= James Collins (nutritionist) =

James Nicholas Collins (born 1981) is a sports nutritionist, author, strategist and commentator. He is best known for his former role as Head of Nutrition at Arsenal Football Club.

== Current work ==
He is the founder and managing director of INTRA Performance Group, an international consultancy working with elite performers and organisations in elite sport and entertainment, including Chelsea Football Club. He was a project lead for the UEFA Expert Group Statement on Nutrition in Elite Football, bringing together an international team of 31 researchers and practitioners to deliver the best-practice guidelines within football. This landmark process included Arsène Wenger delivering ‘The Coaches Perspective on Nutrition’. Collins was commissioned by FIFA to deliver a masterclass on the evolution of nutrition in world football within its expert knowledge centre.

== Elite football ==
Collins worked as a consultant for France national football team for their 2018 FIFA World Cup winning campaign and in 2014, worked as part of the backroom staff of the England national football team for the 2014 FIFA World Cup in Brazil. He was responsible for players hydration, dietary needs and supplementation. He worked as Head Nutritionist at Arsenal Football Club for seven seasons from 2010–17, developing the club’s first nutrition service.

== Public commentary ==
Collins has been actively involved in transferring best-practices from elite sport to improve the health and wellbeing of the general public. He is author of the book ‘The Energy Plan’ (Penguin Random House) and narrator of the audio book, translating sports nutrition from the elite sport to the general public.

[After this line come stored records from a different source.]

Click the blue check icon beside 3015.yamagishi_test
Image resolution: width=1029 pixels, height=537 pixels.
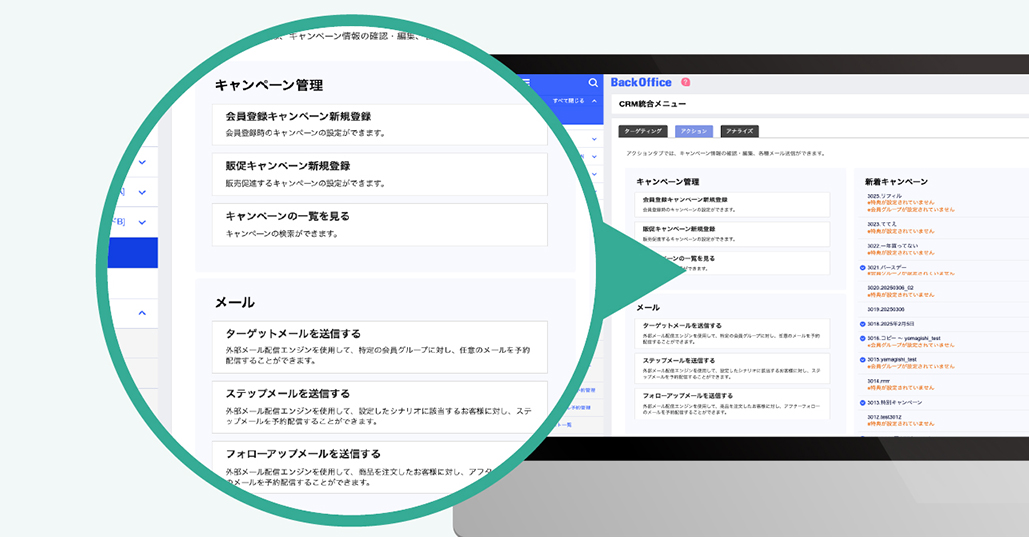pyautogui.click(x=862, y=359)
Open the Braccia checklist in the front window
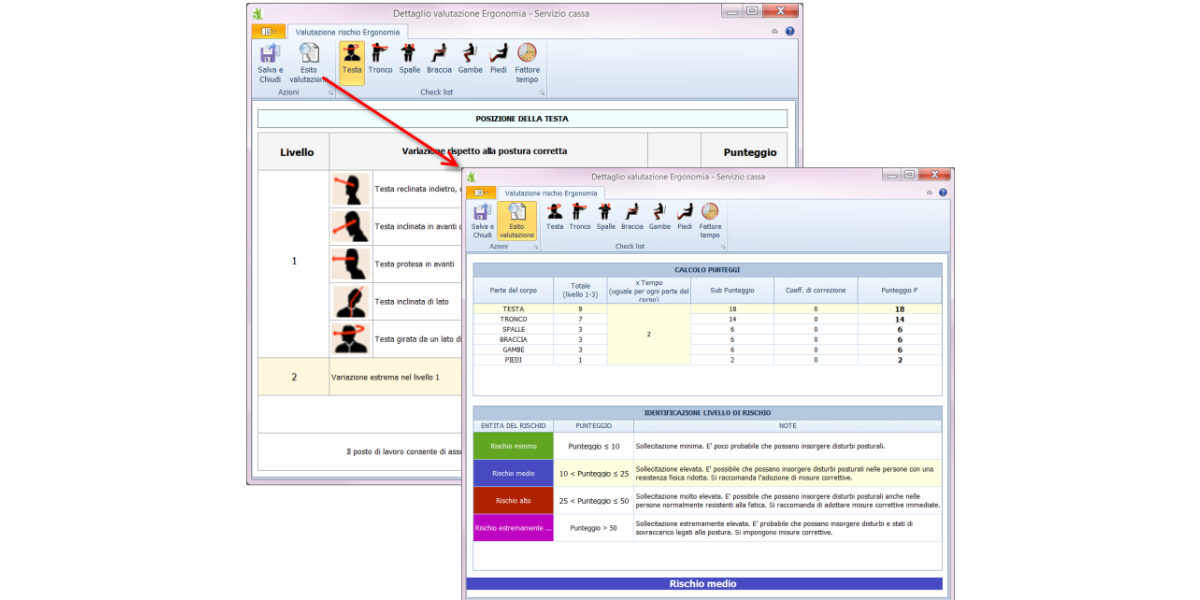The height and width of the screenshot is (600, 1200). point(632,217)
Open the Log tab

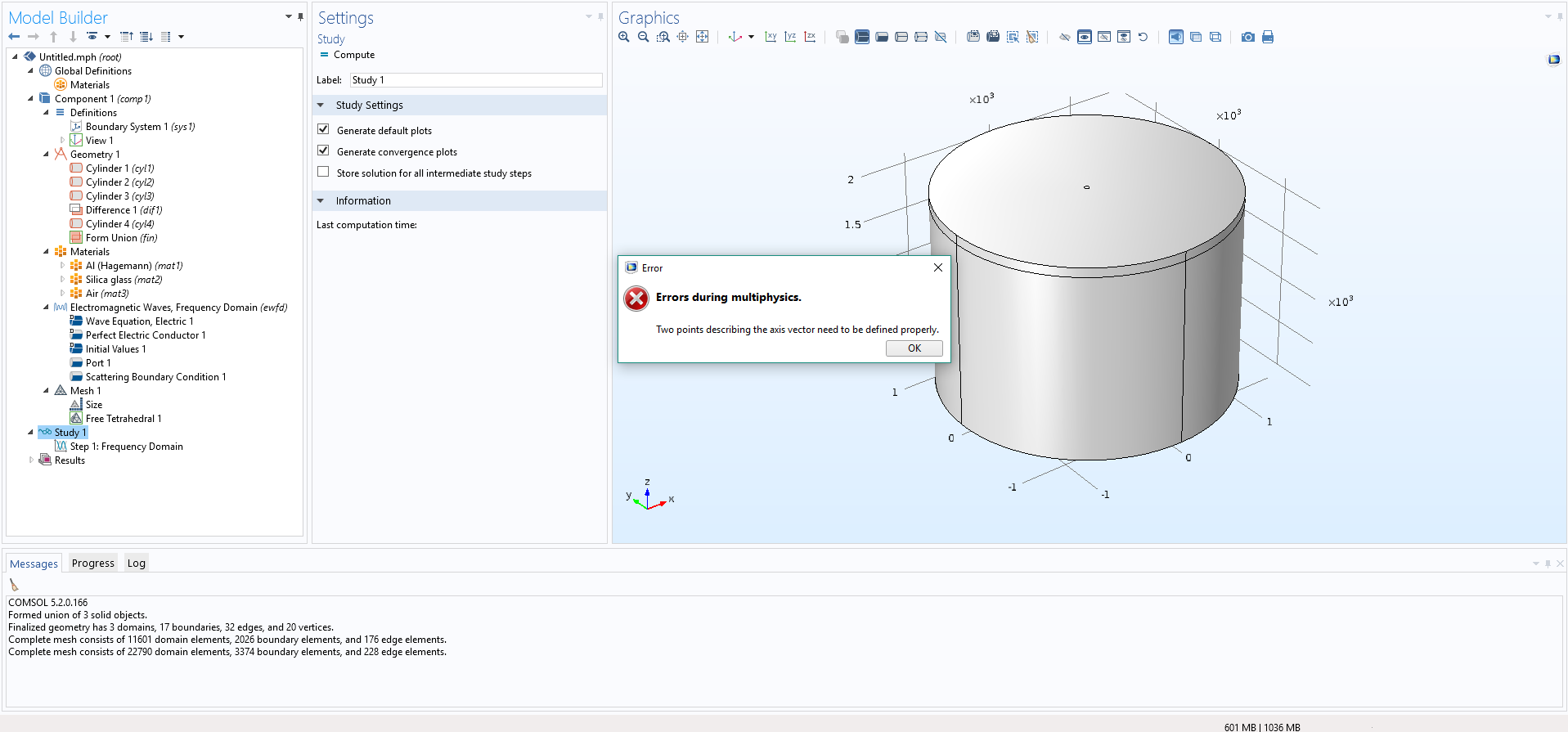(136, 563)
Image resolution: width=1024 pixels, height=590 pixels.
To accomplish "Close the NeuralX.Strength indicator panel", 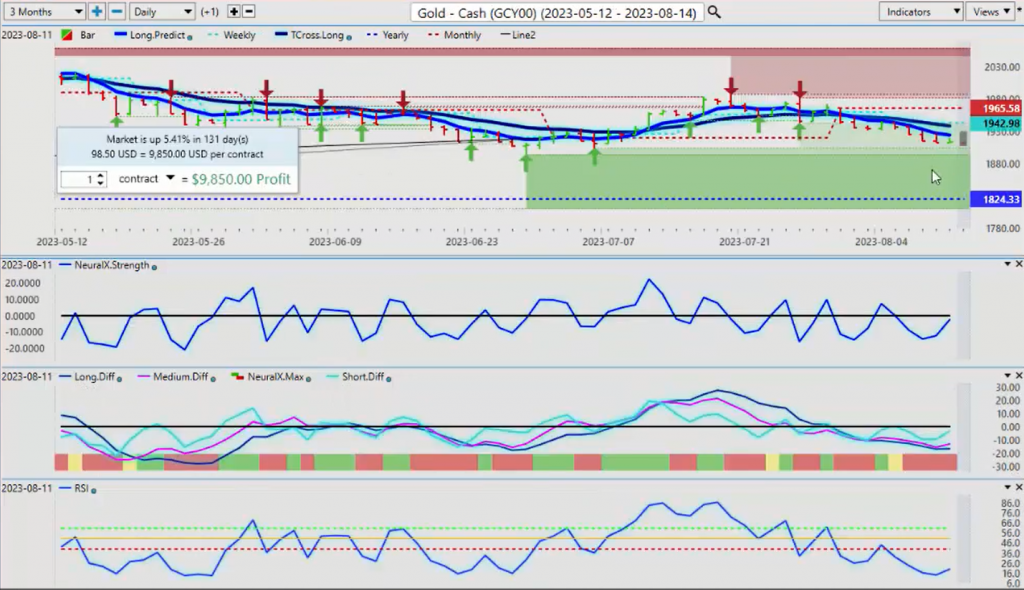I will coord(1017,264).
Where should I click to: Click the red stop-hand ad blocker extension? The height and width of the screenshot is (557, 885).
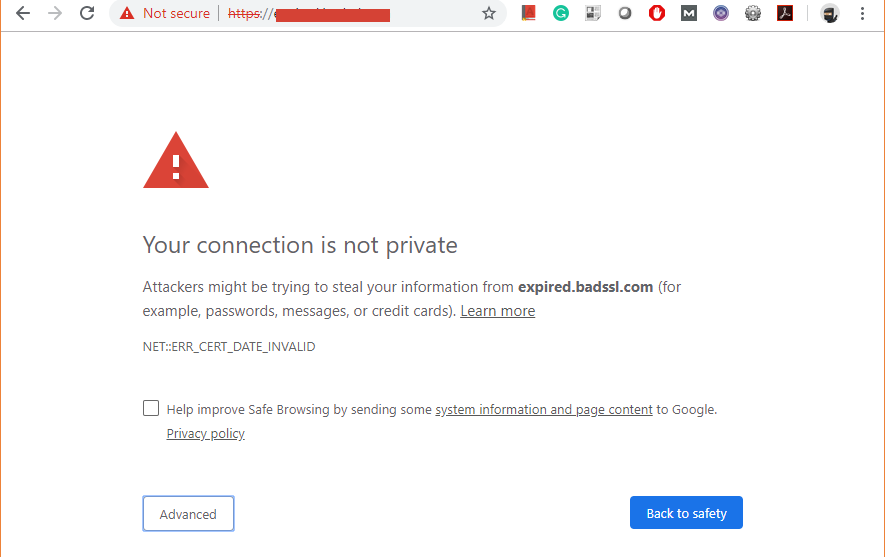[x=657, y=14]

He was formally elected President of The Royal Society of Medicine’s Food and Health Forum, organising educational meetings for UK health practitioners. Collins has also served as a columnist for The Telegraph and BBC, worked on the 2018 Sport Relief challenge and interviewed on many prominent health and performance broadcasts, including the High Performance Podcast.

== Early career ==
After studying in the USA, he returned to complete undergraduate and postgraduate degrees at Loughborough University. He then joined the English Institute of Sport working with UK Athletics. He worked with Team GB athletes at the Beijing 2008, London 2012 and Rio 2016 Olympic Games.